33 Kurzstücke – Birkenau – Gewalt!- Gewalt? – Von Anfang an suspekt


Info
Musikrichtung: Neue Musik Ensemble / Orchester

VÖ: 22.02.2007

Cadneza / Note 1
CD (AD DDD 1993-2004) / Best. Nr. CAD 800 856


Gesamtspielzeit: 59:17



MIT UND GEGEN DIE MYHTISCHE MACHT DER MUSIK

Er gehörte einst zur Nachkriegsavantgarde, ging dann aber wie viele seiner prominenteren Kollegen seine eigenen Wege und hielt Distanz zum 'Betrieb': der Komponist und Organist Reinhold Finkbeiner (Jg. 1929) . Die vorliegende Produktion mit vier Werken aus den 80er und 90er Jahren ließe sich leicht mit dem Etikett „Politische Musik“ versehen – was dem vielschichtigen Programm allerdings nicht gerecht würde. Spontane Assoziation beim Hören: Bilder von Georg Grosz oder Alfred Hrdlicka.

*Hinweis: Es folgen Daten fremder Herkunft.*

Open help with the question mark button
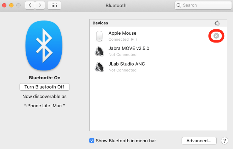233x149 pixels. coord(224,141)
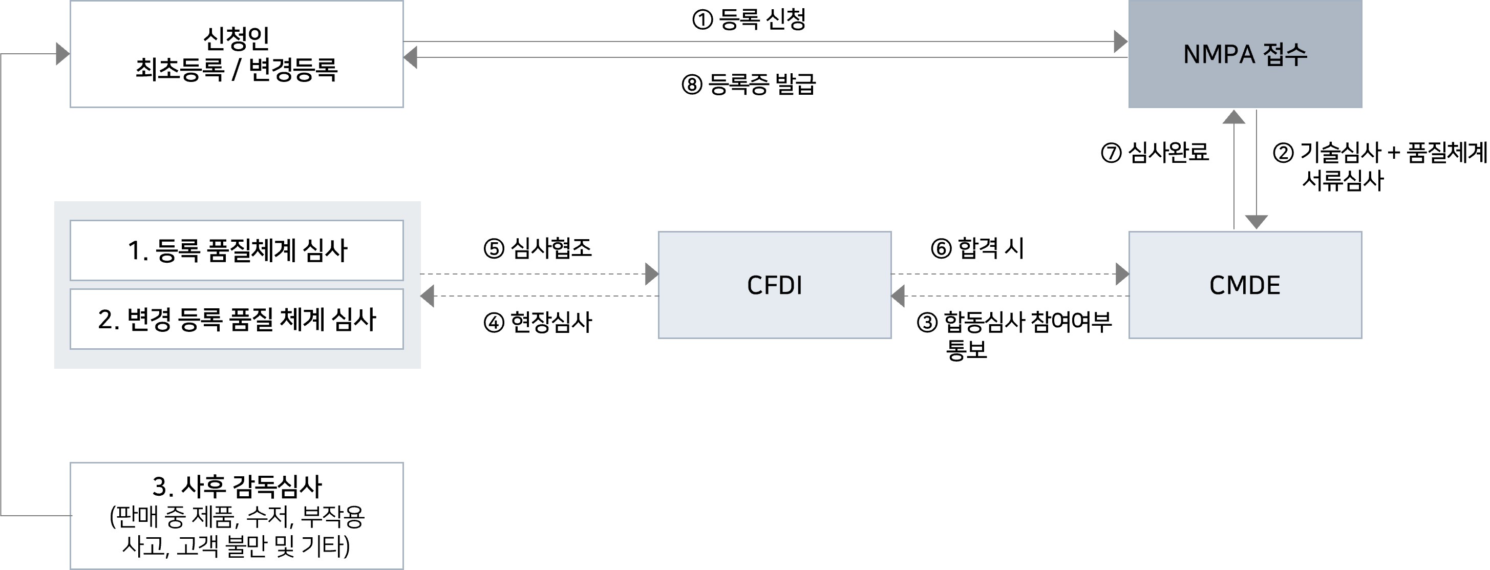Screen dimensions: 1490x570
Task: Select the NMPA 접수 box
Action: point(1245,54)
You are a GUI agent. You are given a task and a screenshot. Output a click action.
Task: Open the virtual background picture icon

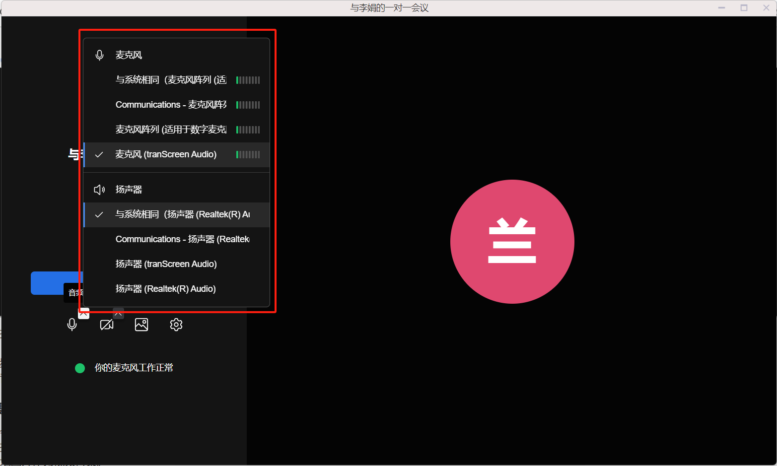click(141, 325)
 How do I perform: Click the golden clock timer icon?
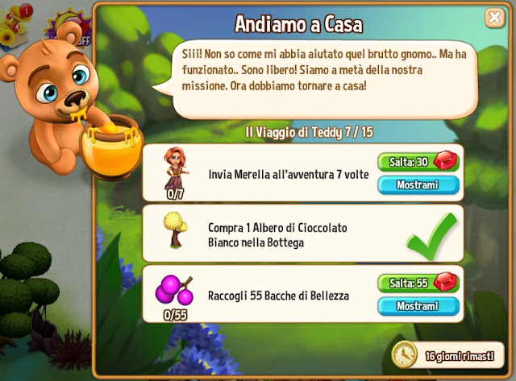pyautogui.click(x=404, y=354)
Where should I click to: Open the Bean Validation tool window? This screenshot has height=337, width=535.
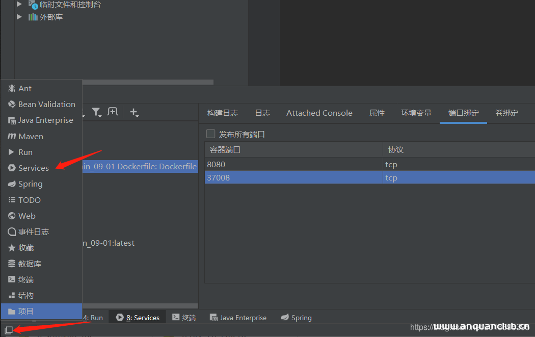(45, 104)
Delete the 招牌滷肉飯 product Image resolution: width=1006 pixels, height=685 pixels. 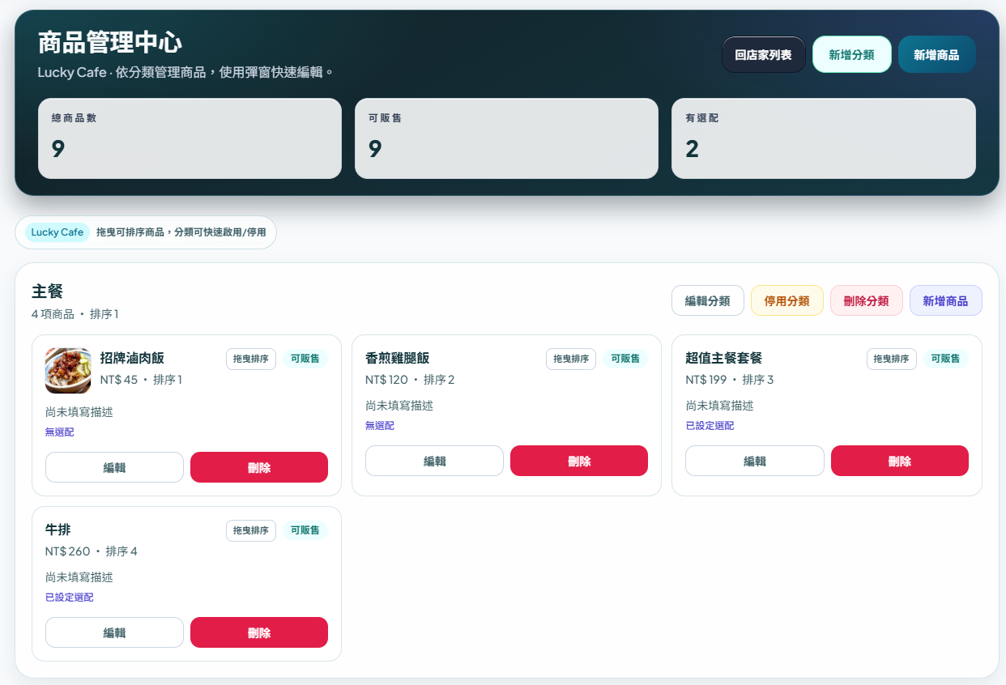[x=259, y=467]
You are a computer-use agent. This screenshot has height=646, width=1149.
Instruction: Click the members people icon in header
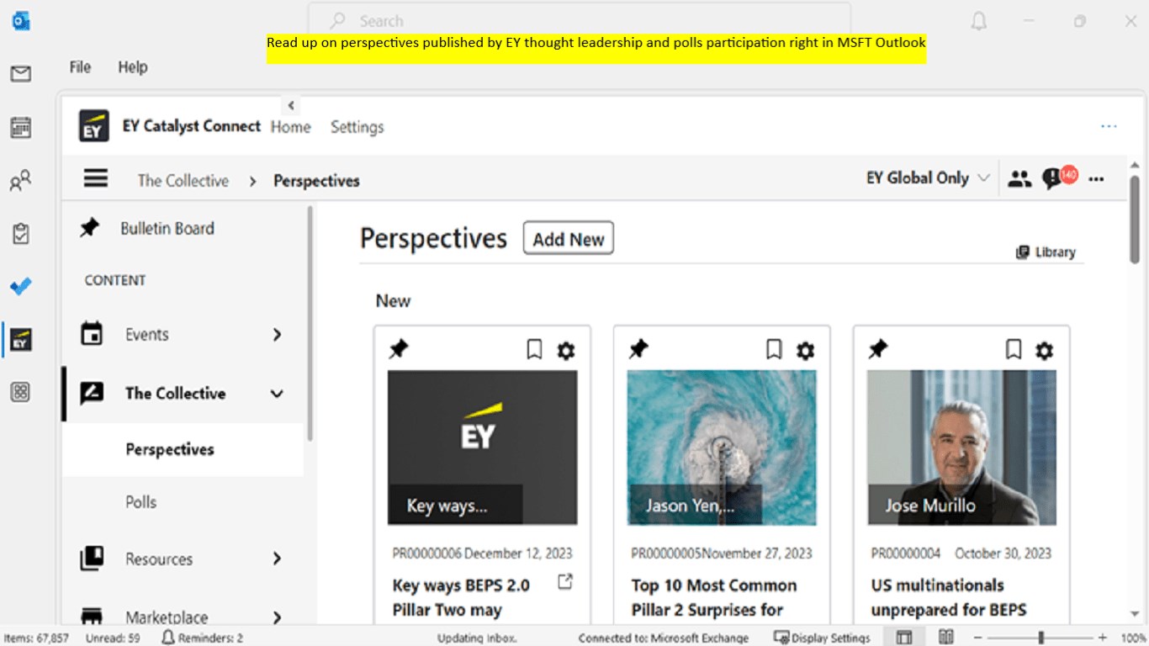(x=1019, y=178)
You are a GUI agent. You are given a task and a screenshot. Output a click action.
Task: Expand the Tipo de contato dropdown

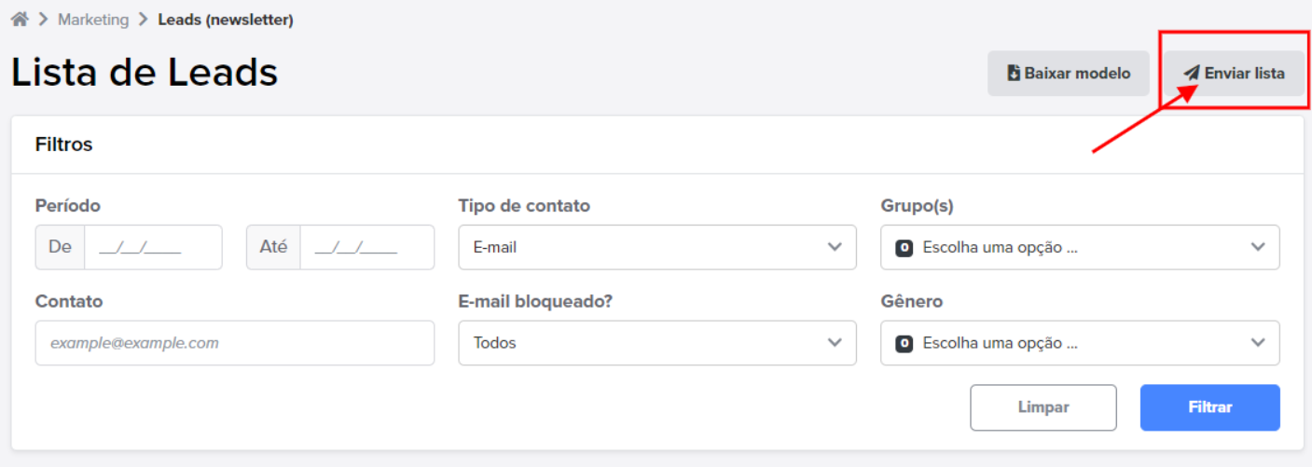(657, 247)
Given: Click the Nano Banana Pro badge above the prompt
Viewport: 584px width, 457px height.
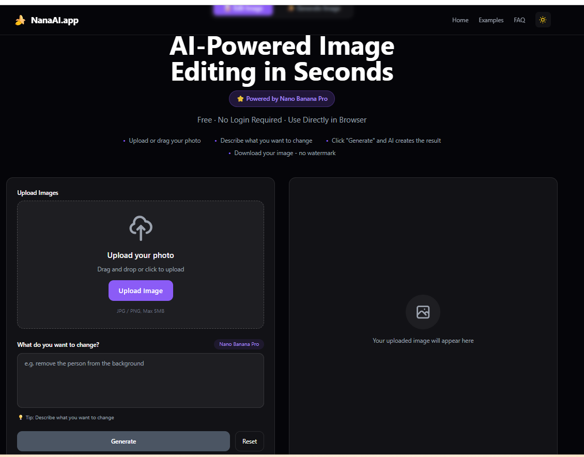Looking at the screenshot, I should tap(239, 344).
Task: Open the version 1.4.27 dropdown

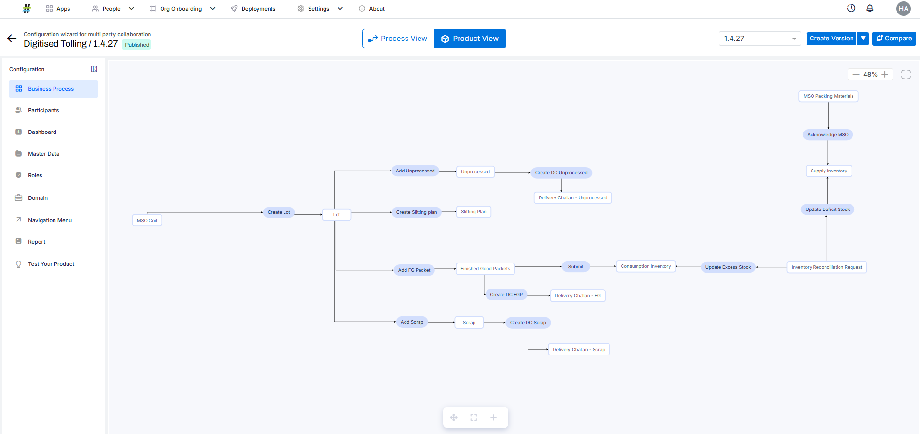Action: click(x=759, y=39)
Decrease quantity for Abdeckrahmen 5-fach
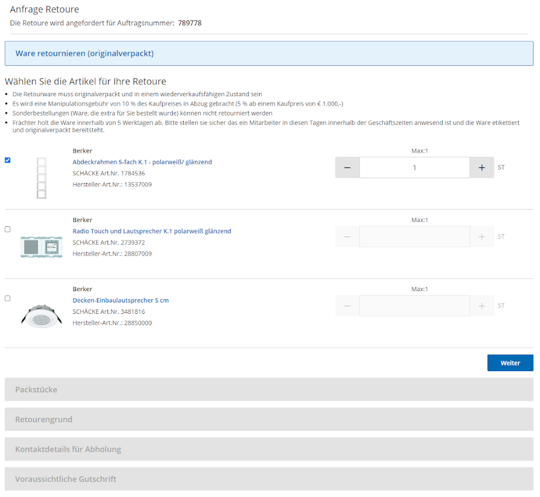 [x=347, y=167]
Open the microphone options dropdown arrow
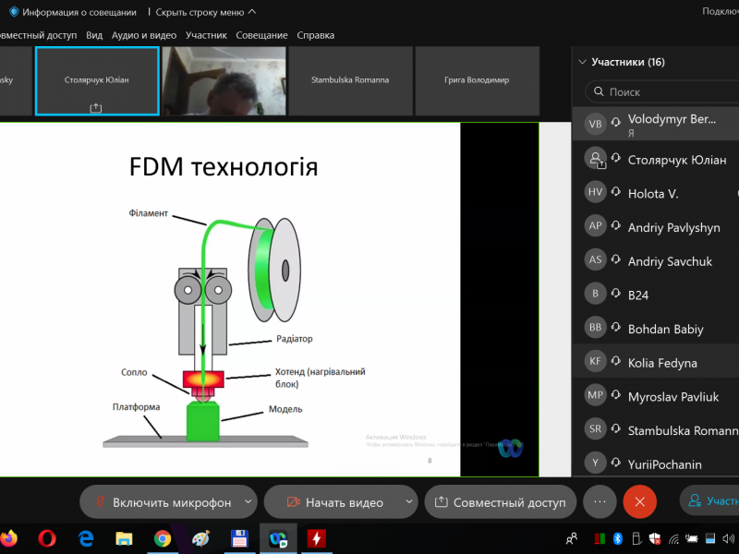This screenshot has width=739, height=554. [x=247, y=502]
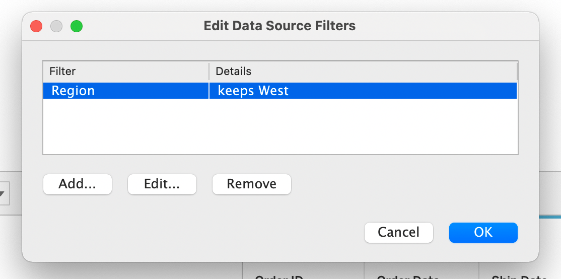The image size is (561, 279).
Task: Click the 'Edit Data Source Filters' title bar
Action: [x=279, y=26]
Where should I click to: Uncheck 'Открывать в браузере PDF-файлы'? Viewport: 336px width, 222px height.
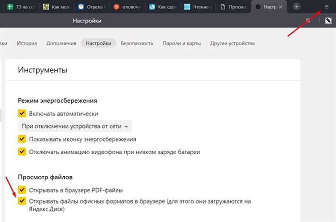point(22,190)
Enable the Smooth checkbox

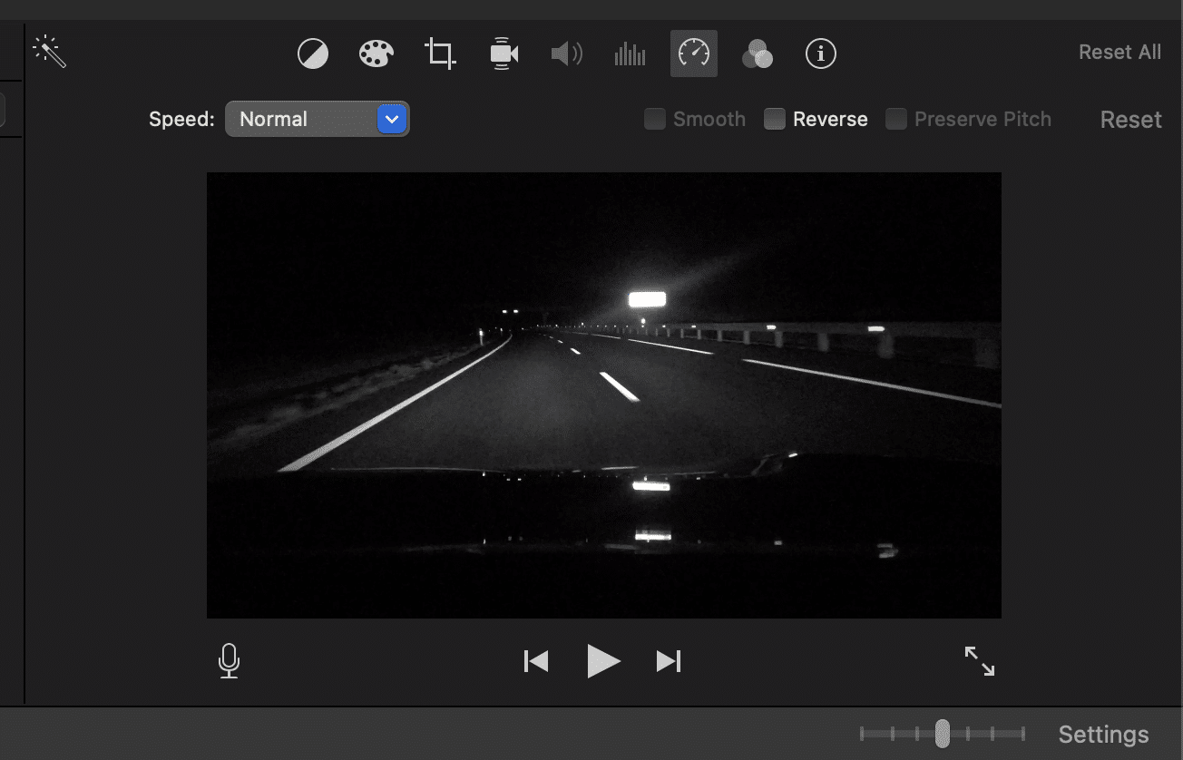[x=655, y=119]

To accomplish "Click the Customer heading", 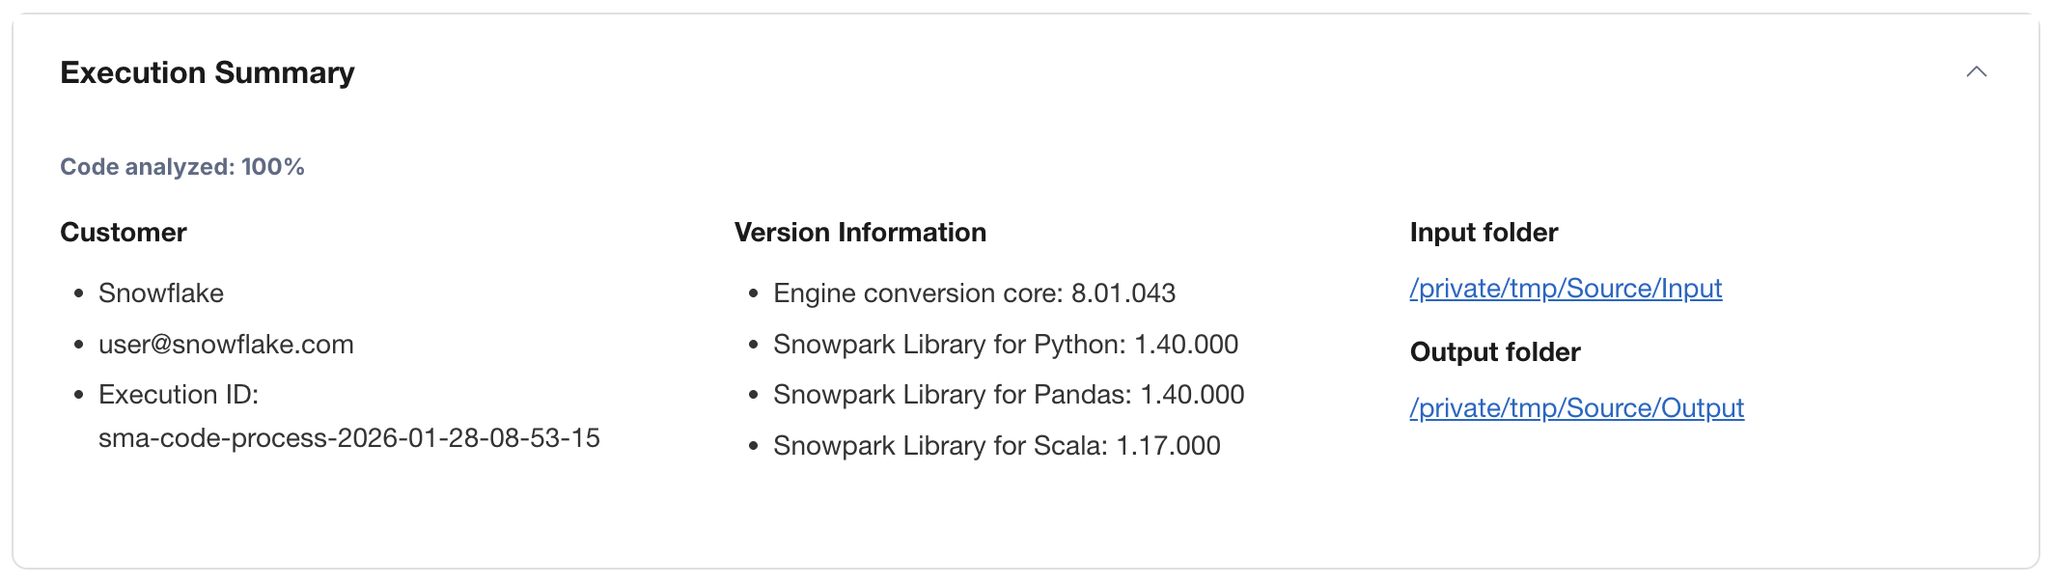I will click(x=123, y=233).
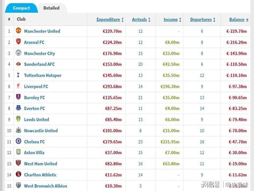Open the Charlton Athletic club link
The width and height of the screenshot is (254, 191).
[40, 175]
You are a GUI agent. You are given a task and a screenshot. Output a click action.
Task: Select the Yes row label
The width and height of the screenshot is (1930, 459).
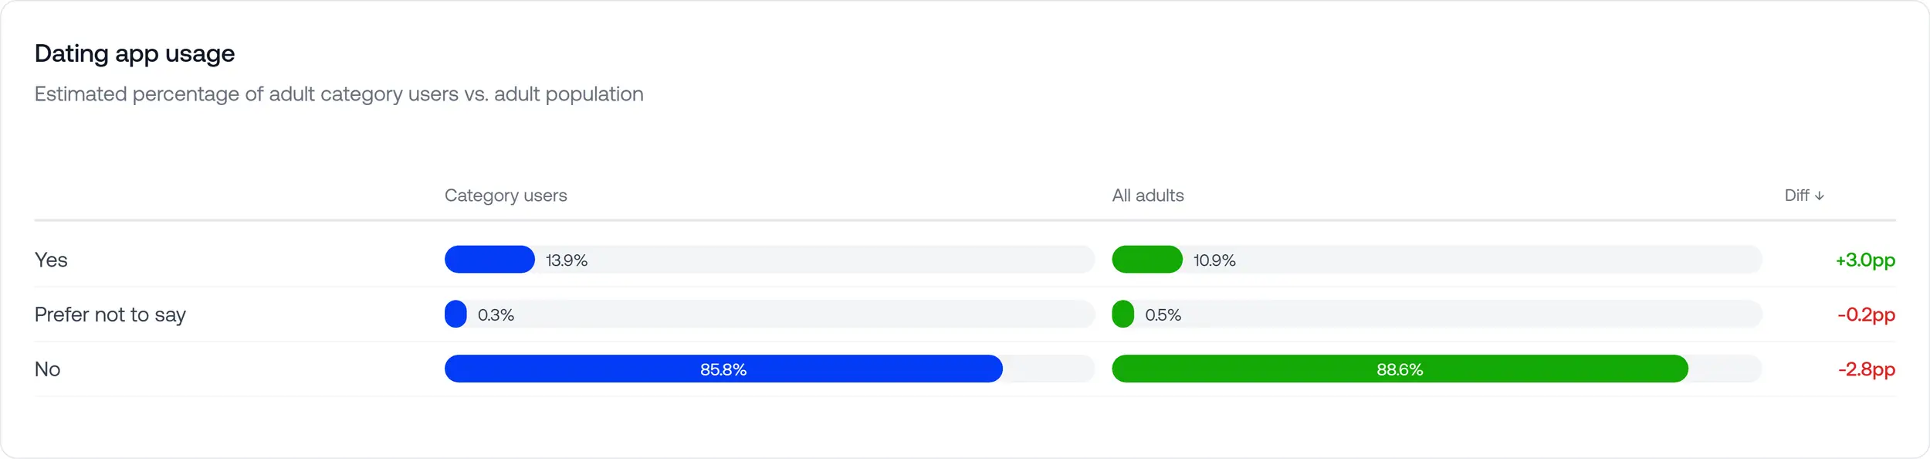(x=51, y=260)
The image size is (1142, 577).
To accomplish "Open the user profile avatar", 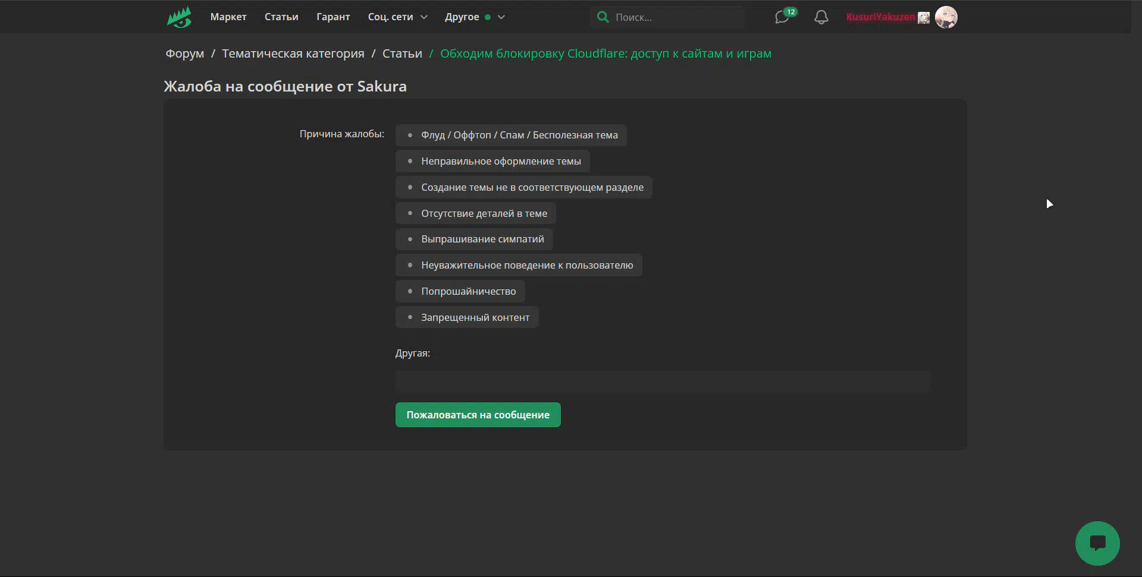I will (946, 17).
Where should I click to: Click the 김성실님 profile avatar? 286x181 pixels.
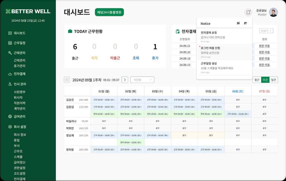[273, 12]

Mit dem Orchesterstück Birkenau 1997 riskiert Finkbeiner eine musikalische Annäherung an den Holocaust. Zwischen betroffnem Verstummen und peinlichem Pathos gibt es da ja genügend misslungene Versuche einer „Bewätligung“. Finkbeiners klug gewählter Bezugspunkt ist das Mädchenorchester, das dort unter schwierigsten Bedingungen E- und U-Musik für Häftlinge wie KZ-Personal zu produzieren hatte. Der Soundtrack zum Massenmord - grotesk, menschenverachtend, pervers. Finkbeiner schuf vor diesem Hintergrund eine Collage, die die Irrsinn hörbar macht: Fetzen bekannter Musik, zum Teil ins Primitivste verfremdet, zum Teil von Ferne in (tröstlicher?) Schönheit erklingend, werden von aggressiven Geräuschen, Trillerpfeifen, Schlagen, Stampfen und scharfen Sinustönen kontrapunktiert. Die „Musik“ der Täter und die Klänge der Opfer verschmelzen miteinander zu einem unmenschlichen Höllenlärm.
Grell überzeichnete musikalische Gesten bietet auch Gewalt! – Gewalt? von 1988, eine Erinnerungsmusik anlässlich des 50. Jahrestages der Reichsprogromnacht. Äußerungen von Joseph Goebbels, die an mörderischer Deutlichkeit nichts zu wünschen üblich lassen, werden von einem Stimmimitator vorgetragen (im rheinischen Singsang des Propagandaministers – grenzwertig); eine Sopranistin schmettert, singt, würgt, flüstert, kichert und haucht parallel dazu auf eine irische Volksmelodie eine Art Ritualmord-Ballade in englischer Sprache. Dazu Orgelklänge zwischen Brutalität und filigraner Schönheit. Eine große Trommel setzt heftige Akzente. Plakativ, aber auch packend.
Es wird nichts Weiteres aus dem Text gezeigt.